» **TASK TO CARRY OUT**: All that is wanted is an exact copy of the lines below, starting at the one that contains "This screenshot has height=267, width=557." and running to the end.

» **LISTED RECORDS**:
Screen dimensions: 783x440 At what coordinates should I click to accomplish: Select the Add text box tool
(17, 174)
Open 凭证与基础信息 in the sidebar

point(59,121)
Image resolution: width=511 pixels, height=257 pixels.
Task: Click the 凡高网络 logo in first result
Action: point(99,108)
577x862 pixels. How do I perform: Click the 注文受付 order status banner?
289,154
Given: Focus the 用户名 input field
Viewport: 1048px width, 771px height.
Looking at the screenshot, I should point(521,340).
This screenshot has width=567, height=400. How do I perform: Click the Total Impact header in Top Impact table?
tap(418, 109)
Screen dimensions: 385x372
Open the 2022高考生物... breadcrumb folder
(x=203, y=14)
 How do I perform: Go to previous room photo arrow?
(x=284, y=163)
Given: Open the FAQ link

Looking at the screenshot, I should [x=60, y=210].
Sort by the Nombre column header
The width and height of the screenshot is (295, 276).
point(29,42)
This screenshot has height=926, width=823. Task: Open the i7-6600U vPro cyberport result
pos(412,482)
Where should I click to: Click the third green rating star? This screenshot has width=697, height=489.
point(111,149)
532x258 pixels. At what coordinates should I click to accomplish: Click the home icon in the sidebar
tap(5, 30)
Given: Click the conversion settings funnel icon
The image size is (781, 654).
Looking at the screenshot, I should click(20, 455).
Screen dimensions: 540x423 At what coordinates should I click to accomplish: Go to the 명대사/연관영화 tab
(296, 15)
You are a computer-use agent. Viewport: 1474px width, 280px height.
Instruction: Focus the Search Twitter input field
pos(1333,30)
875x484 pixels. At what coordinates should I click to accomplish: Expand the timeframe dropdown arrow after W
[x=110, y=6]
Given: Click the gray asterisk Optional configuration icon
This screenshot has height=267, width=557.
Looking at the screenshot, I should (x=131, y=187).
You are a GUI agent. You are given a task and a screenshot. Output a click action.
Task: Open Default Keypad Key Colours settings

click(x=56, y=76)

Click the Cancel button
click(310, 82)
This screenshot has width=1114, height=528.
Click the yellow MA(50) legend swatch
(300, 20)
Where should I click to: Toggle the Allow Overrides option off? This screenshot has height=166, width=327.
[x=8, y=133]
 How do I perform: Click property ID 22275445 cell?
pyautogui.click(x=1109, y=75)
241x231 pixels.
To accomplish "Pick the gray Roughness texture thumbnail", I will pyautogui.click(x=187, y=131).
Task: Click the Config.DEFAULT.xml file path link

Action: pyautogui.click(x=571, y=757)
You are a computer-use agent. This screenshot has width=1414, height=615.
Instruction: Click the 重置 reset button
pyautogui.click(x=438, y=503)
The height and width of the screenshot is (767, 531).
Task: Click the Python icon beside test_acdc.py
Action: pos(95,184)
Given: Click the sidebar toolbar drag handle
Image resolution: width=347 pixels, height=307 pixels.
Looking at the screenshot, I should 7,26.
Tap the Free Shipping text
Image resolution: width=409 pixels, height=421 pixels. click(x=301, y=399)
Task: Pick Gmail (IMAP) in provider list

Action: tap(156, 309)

» **FINISHED TASK**:
This screenshot has height=267, width=557.
Looking at the screenshot, I should (x=131, y=187).
You are a GUI agent. You are given a task and a screenshot. Output a click action.
Task: Open Default Keypad Key Colours settings

click(x=56, y=76)

Click the Cancel button
click(310, 82)
This screenshot has width=1114, height=528.
Click the yellow MA(50) legend swatch
(300, 20)
Where should I click to: Toggle the Allow Overrides option off? This screenshot has height=166, width=327.
[x=8, y=133]
 How do I perform: Click property ID 22275445 cell?
pyautogui.click(x=1109, y=75)
241x231 pixels.
To accomplish "Pick the gray Roughness texture thumbnail", I will pyautogui.click(x=187, y=131).
Task: Click the Config.DEFAULT.xml file path link

Action: pyautogui.click(x=571, y=757)
You are a computer-use agent. This screenshot has width=1414, height=615.
Instruction: Click the 重置 reset button
pyautogui.click(x=438, y=503)
The height and width of the screenshot is (767, 531).
Task: Click the Python icon beside test_acdc.py
Action: pos(95,184)
Given: Click the sidebar toolbar drag handle
Image resolution: width=347 pixels, height=307 pixels.
Looking at the screenshot, I should 7,26.
Tap the Free Shipping text
Image resolution: width=409 pixels, height=421 pixels. click(x=301, y=399)
Task: Pick Gmail (IMAP) in provider list

Action: tap(156, 309)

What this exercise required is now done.